Price action during the morning London session was rather wonky, possibly because of month-end flows.
Having said that, the pound easily steamrolled over its peers to claim the top spot, even though there were no direct catalysts for the pound.
The comdolls, meanwhile, were broadly lower, with the Kiwi getting the worst of it, despite recovering commodity prices and the risk-friendly vibes in Europe.
And while the euro is mixed, it’s noteworthy as well since it didn’t really react to any of the economic reports, including the latest inflation report.
- German retail sales m/m: 0.1% vs. 0.5% expected, -0.3% previous
- French preliminary HICP y/y: 2.5% vs. 2.6% expected, 2.5% previous
- Spanish flash GDP q/q: 0.6% as expected, same as previous
- Credit Suisse economic expectations: -39.1 vs. -30.8 previous
- Euro Zone flash HICP y/y: 2.2% as expected vs. 2.1% previous
- Euro Zone flash core HICP y/y: 1.1% as expected vs. 0.9% previous
- Italian HICP y/y: 1.7% vs. 1.8% expected, 1.5% previous
- Euro Zone jobless rate: steady at 8.1% as expected
October is about to end, so some month-end capital flows are to be expected as hedge funds, mutual funds, pension funds, and other large players rebalance their portfolios and/or prepare to make cash distributions.
And these month-end flows sometimes result in some rather wonky price action, which may be why we’re seeing some wonky price action today.
BOJ’s Kuroda speaks
Earlier today (just before the London session rolled around), BOJ Shogun Kuroda held a presser on the BOJ’s most recent monetary policy announcement.
When Kuroda was asked about the BOJ’s downgraded inflation projections, Kuroda merely said that:
“There’s no change to our general view on the price outlook … The momentum [for hitting the 2% target] is sustained.”
Kuroda was also asked about the ongoing trade war between the U.S. and China, and whether or not Kuroda has seen any evidence of negative spillover into Japan’s economy.

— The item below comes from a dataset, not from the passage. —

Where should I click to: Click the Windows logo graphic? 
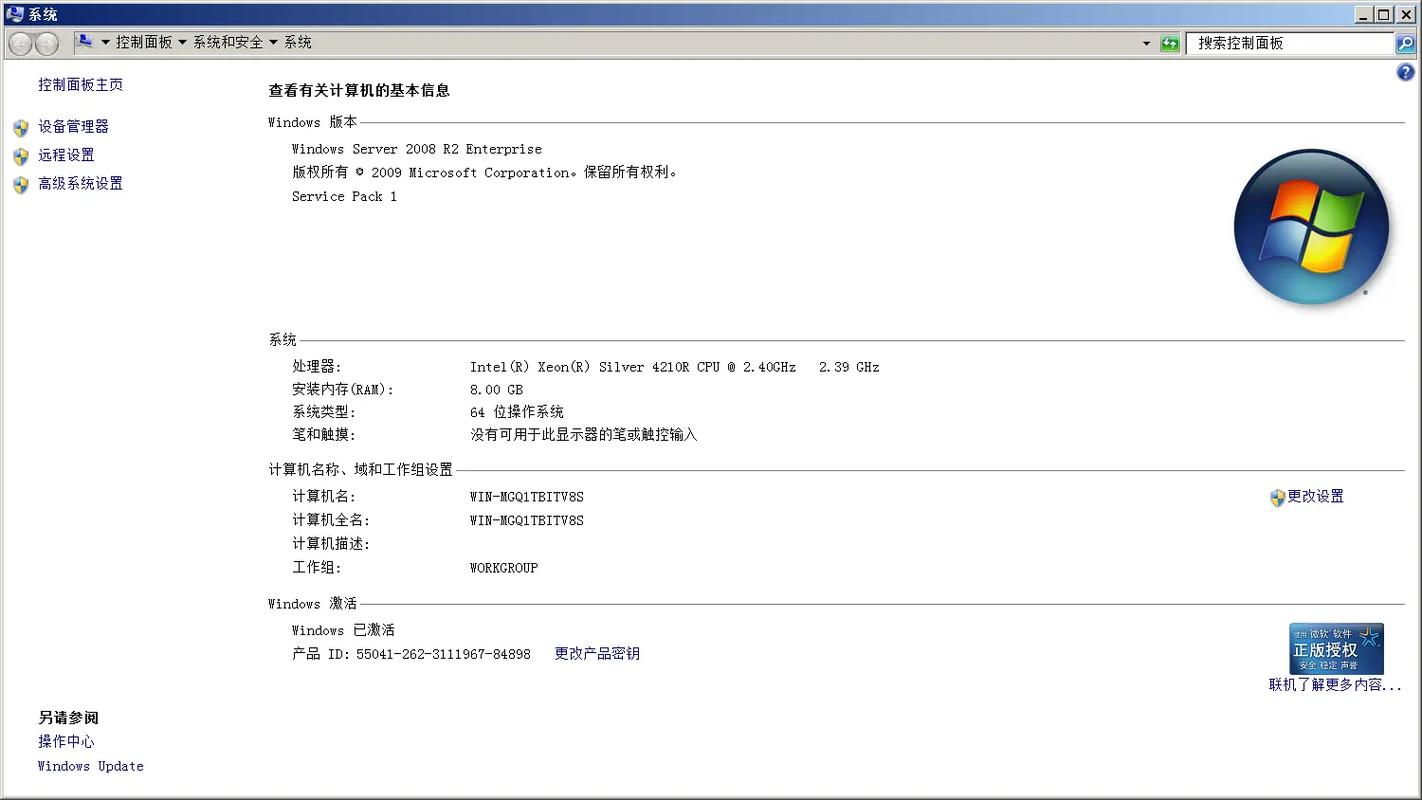pos(1311,226)
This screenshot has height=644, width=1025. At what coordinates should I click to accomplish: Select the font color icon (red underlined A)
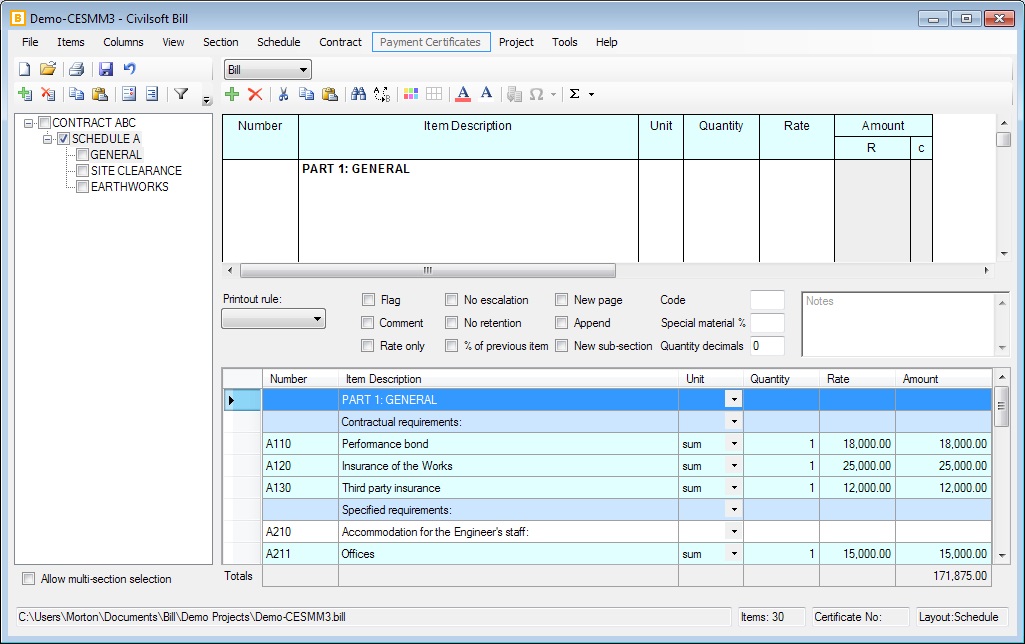pos(462,93)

And Kuroda replied as follows (emphasis mine):
“Protectionist policies would affect not just the countries involved but global economies through supply chains. There has been some weak data on China’s investment and there could be some effect from the U.S. tariffs. But we expect China’s economy to maintain stable growth, as authorities are taking fiscal and monetary measures.”
“As for the impact on Japan’s economy, it has been limited so far. But companies are saying that it was hard to assess the impact now. If the frictions persist, this could affect business sentiment.“
Other than those, Kuroda was also asked about the BOJ’s yield target for 10-year Japanese government bonds (JGB), and Kuroda reiterated that (emphasis mine):
“We have absolutely no plan to change our zero percent target for 10-year government bond yields. There is also speculation that the BOJ could change the band but we have no such plans now.”
“There could be times ahead where we would need to consider various steps. But for now, we have no pre-set plans in the works to address market function problems… The biggest goal of monetary policy is to achieve 2 percent inflation at the earliest and we would take necessary and sufficient steps for this purpose.”
Euro Zone’s HICP report
It’s the end of the trading month, so the latest batch of inflation reports for the Euro Zone and its member states were released earlier during the session.
And focusing only on the HICP report for the Euro Zone as a whole, that showed that the Euro Zone’s headline HICP rose by 2.2% year-on-year in October, which is in-line with expectations but a tick faster compared to the previous month’s annual pace of +2.1% and is also the strongest reading since December 2012.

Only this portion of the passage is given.